In ultralytics/data/augment.py
:
Comment these augmentations in the v8_transforms
function:
# Mosaic(dataset, imgsz=imgsz, p=hyp.mosaic), # CopyPaste(p=hyp.copy_paste), # MixUp(dataset, pre_transform=pre_transform, p=hyp.mixup), # Albumentations(p=1.0), # RandomHSV(hgain=hyp.hsv_h, sgain=hyp.hsv_s, vgain=hyp.hsv_v),since they are no longer valid with respect to event histograms.
In ultralytics/utils/plotting.py
:
Add these lines right after the imports of libraries:
BG_COLOR = np.array([30, 37, 52], dtype=np.uint8) POS_COLOR = np.array([216, 223, 236], dtype=np.uint8) NEG_COLOR = np.array([64, 126, 201], dtype=np.uint8)
and add a function called
viz_histo_binarized
somewhere in the file:def viz_histo_binarized(im): """ Visualize binarized histogram of events Args: im (np.ndarray): Array of shape (2,H,W) Returns: output_array (np.ndarray): Array of shape (H,W,3) """ img = np.full(im.shape[-2:] + (3,), BG_COLOR, dtype=np.uint8) y, x = np.where(im[0] > 0) img[y, x, :] = POS_COLOR y, x = np.where(im[1] > 0) img[y, x, :] = NEG_COLOR return img
The function can be utilized to visualize the event histograms as RGB images.
Modify the
plot_images
function by changing this line:im = im.transpose(1, 2, 0)
to
im = viz_histo_binarized(im.copy())
to convert an event histogram to a 3-channel image which can be properly visualized.
In ultralytics/engine/results.py
:
Add import of
viz_histo_binarized
fromultralytics.utils.plotting
:from ultralytics.utils.plotting import Annotator, colors, save_one_box, viz_histo_binarized
Change the following line in the function
plot
:deepcopy(self.orig_img if img is None else img), to
deepcopy(viz_histo_binarized(self.orig_img.transpose(2, 0, 1)) if img is None else viz_histo_binarized(img.transpose(2, 0, 1))), The reason is the same as above: converting an event histogram to a 3-channel image which can be properly visualized.

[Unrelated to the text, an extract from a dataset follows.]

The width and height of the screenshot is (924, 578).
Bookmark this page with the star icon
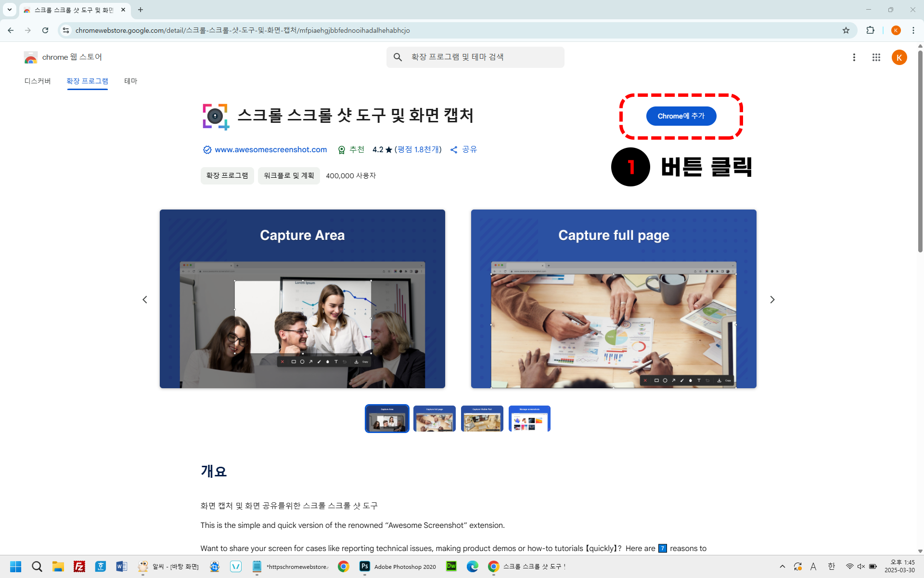(x=846, y=30)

In ultralytics/cfg/models/v8/yolov8.yaml
:
Add the line:
ch: 2
to specify the input is expected to have two channels because the event histogram has two channels.

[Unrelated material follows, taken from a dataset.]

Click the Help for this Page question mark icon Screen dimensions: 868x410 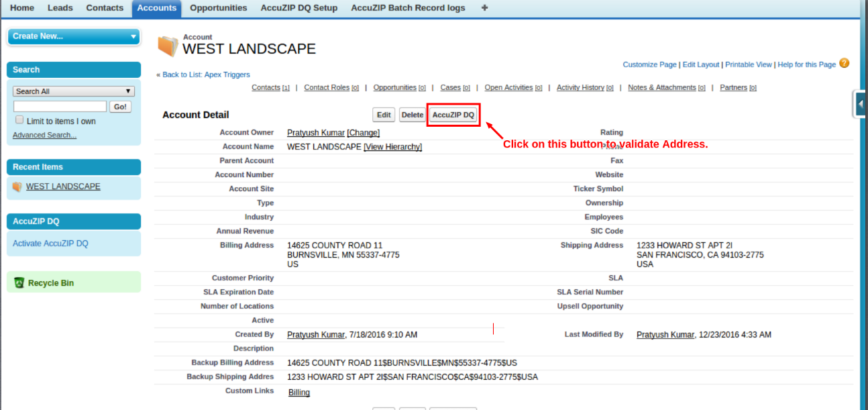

In ultralytics/engine/predictor.py
:
Change the line:
self.model.warmup(imgsz=(1 if self.model.pt or self.model.triton else self.dataset.bs, 3, *self.imgsz))
to
self.model.warmup(imgsz=(1 if self.model.pt or self.model.triton else self.dataset.bs, 2, *self.imgsz))
because the network now expects the input has 2 channels not 3.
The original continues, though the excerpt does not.